_DOCUMENT SECTION_
++++++++++++++++++++

By Phil Stano, Partner, Sutherland Asbill & Brennan LLP
Attention to unclaimed property issues affecting life insurance companies – including issues relating to unpaid life insurance and annuity benefits – has significantly escalated in recent weeks, due to regulatory actions, media coverage, and public expressions of interest by the plaintiffs’ bar. This Legal Alert discusses those developments and puts them into perspective.
Given the precarious financial condition of many states, the pace of unclaimed property audits has increased rapidly in the past several months. Over the past three years, more than 20 insurance companies have become subject to unclaimed property audits by 35 cash-hungry states. What many insurers originally viewed as routine unclaimed property audits of their business have now evolved into a challenge to alleged widespread industry practices pertaining to compliance with states’ unclaimed property laws. State regulators are asserting that insurers are engaging in an alleged industry-wide practice of improperly failing to pay death benefits to the beneficiaries of life insurance policies. Insurers have also been accused of reducing cash values of these policies by collecting insurance charges from deceased policyholders. Once the policy’s cash surrender values were exhausted, the insurer would purportedly cancel the policy. State officials claim that insurers consult certain government databases – e.g., the Social Security Administration’s Death Master File (DMF) – to terminate annuity and claim payments when beneficiaries die, but ignore these same databases to determine if policyholders have died and beneficiaries should be paid.

++++++++++++++++++++

_DATA BLOCK_

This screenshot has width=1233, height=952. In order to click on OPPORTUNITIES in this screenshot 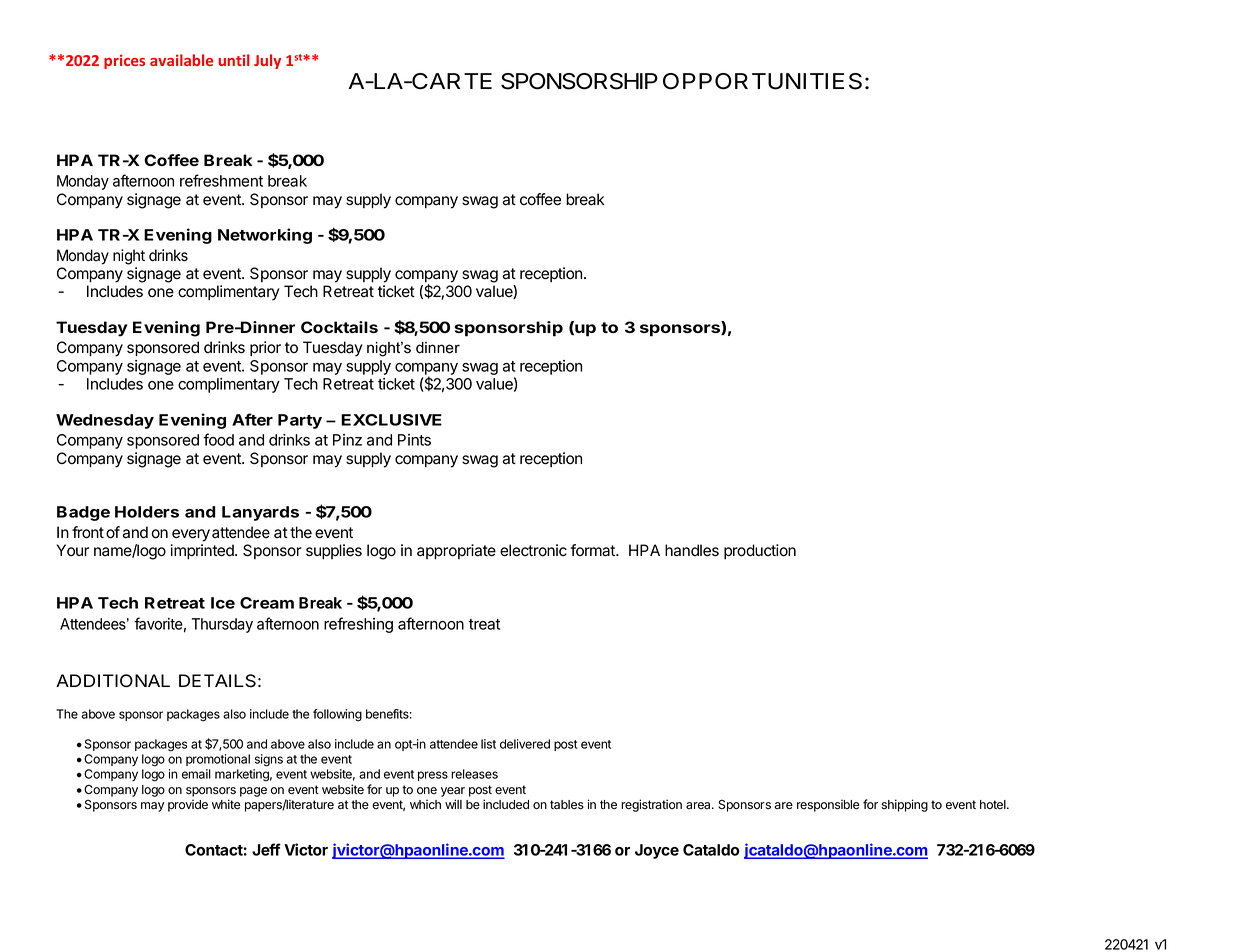, I will do `click(762, 81)`.
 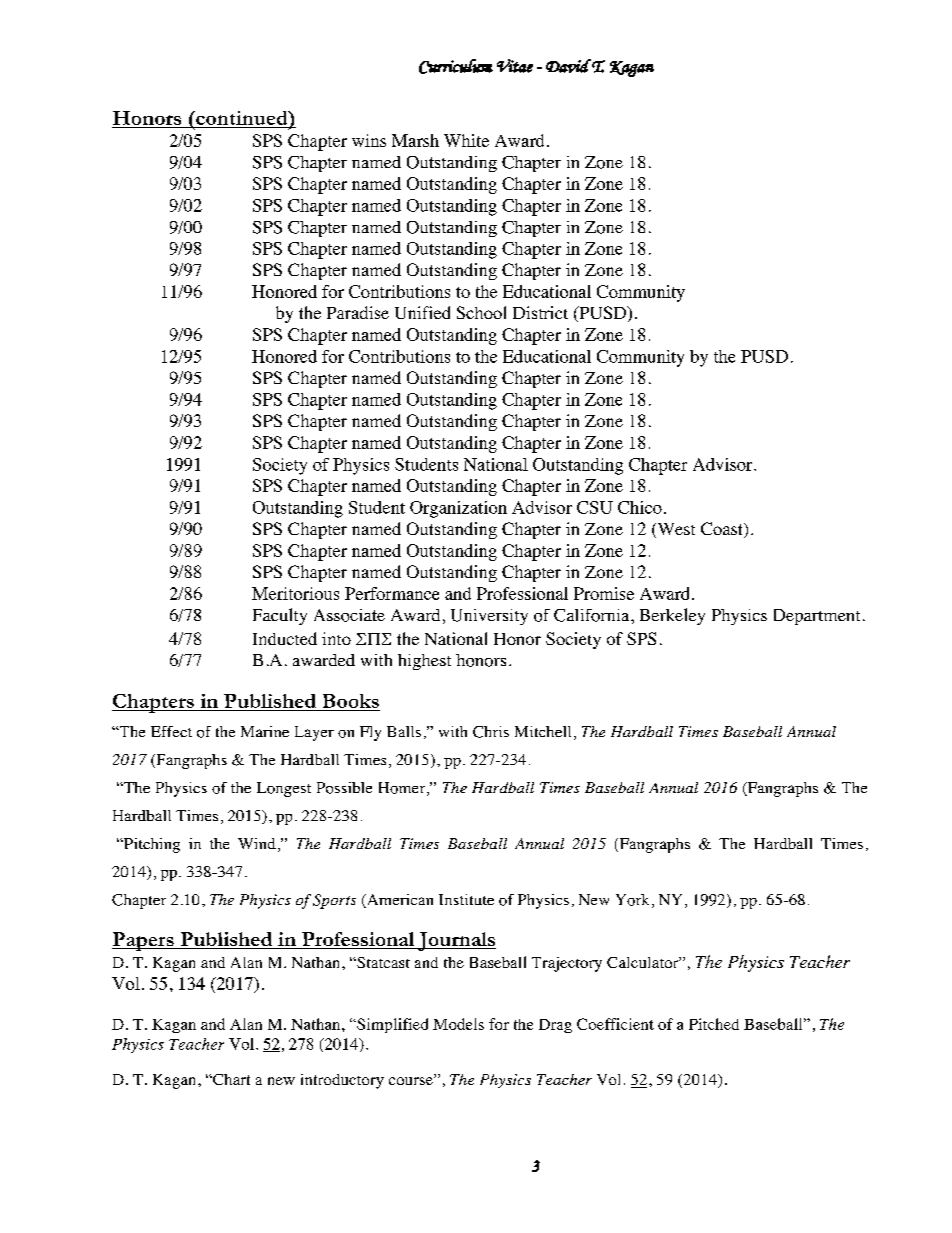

++++++++++++++++++++

_EXERCISE TASK_
According to the legal alert on unclaimed property, what are the reasons that attention to unclaimed property issues affecting life insurance companies has escalated? List all of them.

_COMPLETE RESPONSE_
- Regulatory actions
- Media coverage
- Public expressions of interest by the plaintiffs' bar